La Paz. Hace diez años, el 94% de las captaciones del sistema financiero nacional estaba en dólares estadounidenses. Al 23 de septiembre de este año, los ahorros en esa divisa se han reducido hasta llegar al 31% (Bs 25.403,1 millones, es decir, US$3.535,3 millones), mientras los depósitos en moneda nacional han crecido hasta alcanzar el 69% (Bs 56.721,1 millones, es decir, US$7.893,9 millones).

La razón de este comportamiento es que en los últimos años se ha profundizado la política de bolivianización a través de la apreciación/estabilidad de la divisa nacional, el incremento del encaje legal para depósitos en dólares en las entidades financieras y la compra-venta de títulos valores por parte del Banco Central de Bolivia (BCB) y del Tesoro General de la Nación (TGN) con atractivas tasas de interés, superiores a las que paga la banca.

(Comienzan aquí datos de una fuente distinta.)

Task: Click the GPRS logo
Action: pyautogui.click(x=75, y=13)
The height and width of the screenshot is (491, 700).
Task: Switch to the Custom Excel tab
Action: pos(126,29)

Datos de la Autoridad de Supervisión del Sistema Financiero (Asfi) dan cuenta que al 23 de septiembre del presente año, el 69% de los depósitos estaba en bolivianos, incluidas las captaciones en moneda nacional con mantenimiento de valor y en UFV (Unidades de Fomento a la Vivienda). Estas últimas, sin embargo, apenas representan el 0,8% del total de las obligaciones de las entidades financieras con el público.

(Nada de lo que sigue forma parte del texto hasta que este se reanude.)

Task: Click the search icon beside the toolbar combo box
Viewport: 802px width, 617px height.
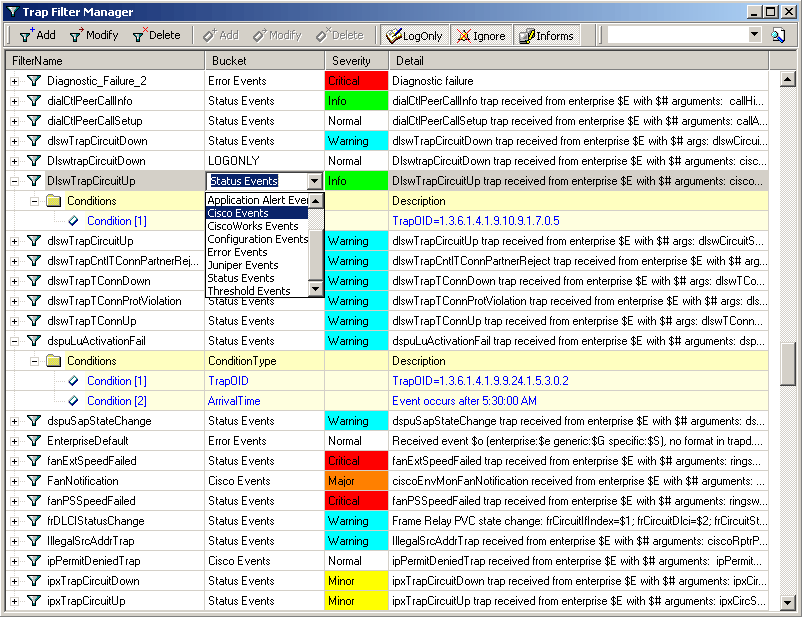Action: (x=778, y=35)
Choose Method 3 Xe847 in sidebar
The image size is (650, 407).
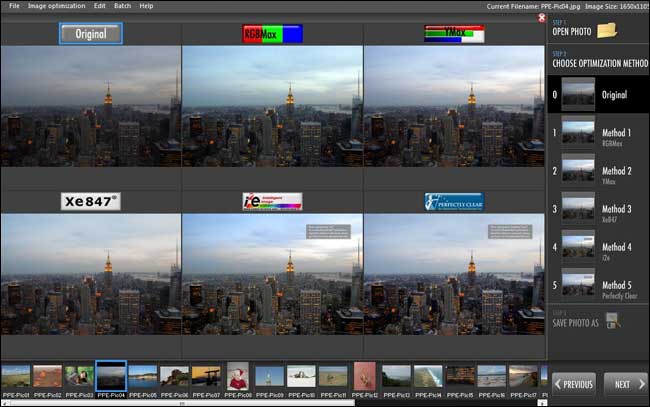pyautogui.click(x=598, y=212)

Hace diez años, el 94% de los depósitos del sistema financiero nacional (bancos, fondos financieros privados, mutuales y cooperativas de ahorro) se encontraba “dolarizado” y sólo el 6% estaba en moneda nacional.

Además, hasta fines de 2003, el peso de la moneda nacional en el sistema financiero nacional era poco menos que importante. Sólo el 7% del público depositaba su dinero en bolivianos, lo que era un fiel reflejo de la falta de confianza en la moneda local y una demostración de la fortaleza del dólar estadounidense.